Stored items
= Beginning of Section =

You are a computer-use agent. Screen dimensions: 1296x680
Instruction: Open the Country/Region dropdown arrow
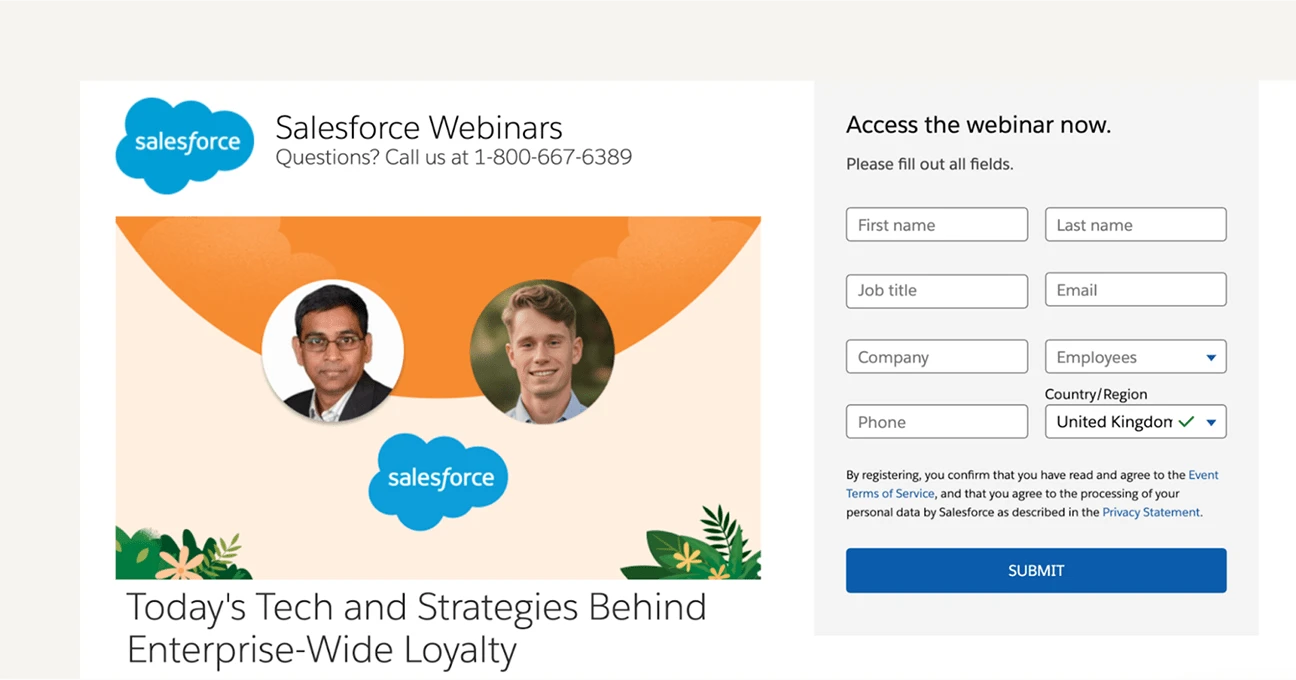1211,422
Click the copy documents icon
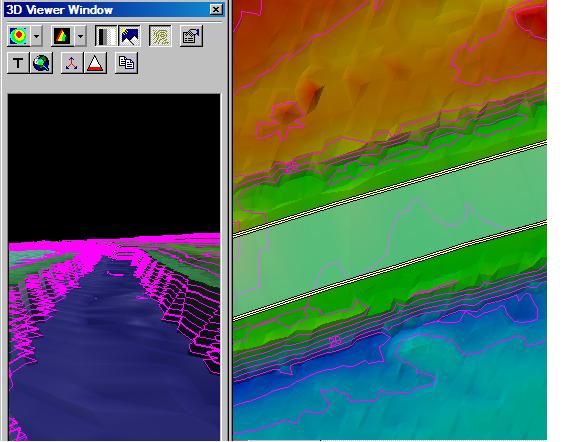 (126, 63)
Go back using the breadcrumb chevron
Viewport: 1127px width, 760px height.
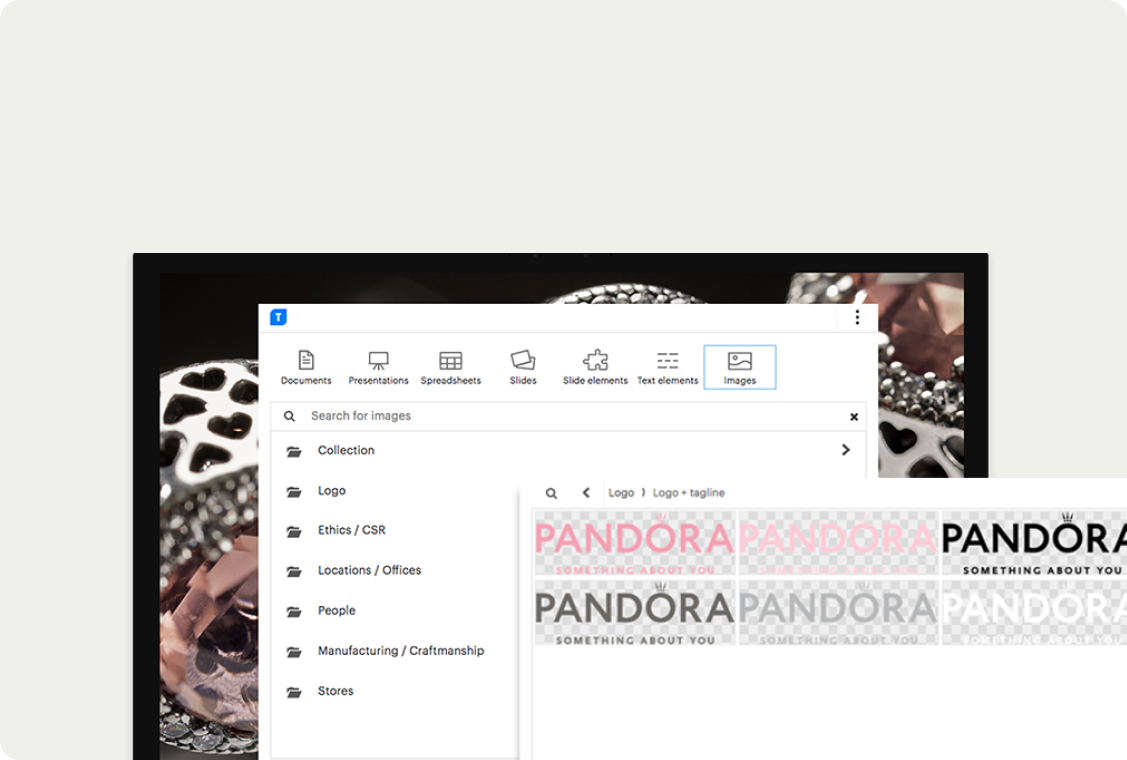tap(586, 493)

= End of Section =

### What you should do
Retype, please, exactly the lines that begin with the one containing "Click the copy documents icon" and end at the last line of the entries above, both included, leaving out pictures.

### Finished task
Click the copy documents icon
 (126, 63)
Go back using the breadcrumb chevron
Viewport: 1127px width, 760px height.
tap(586, 493)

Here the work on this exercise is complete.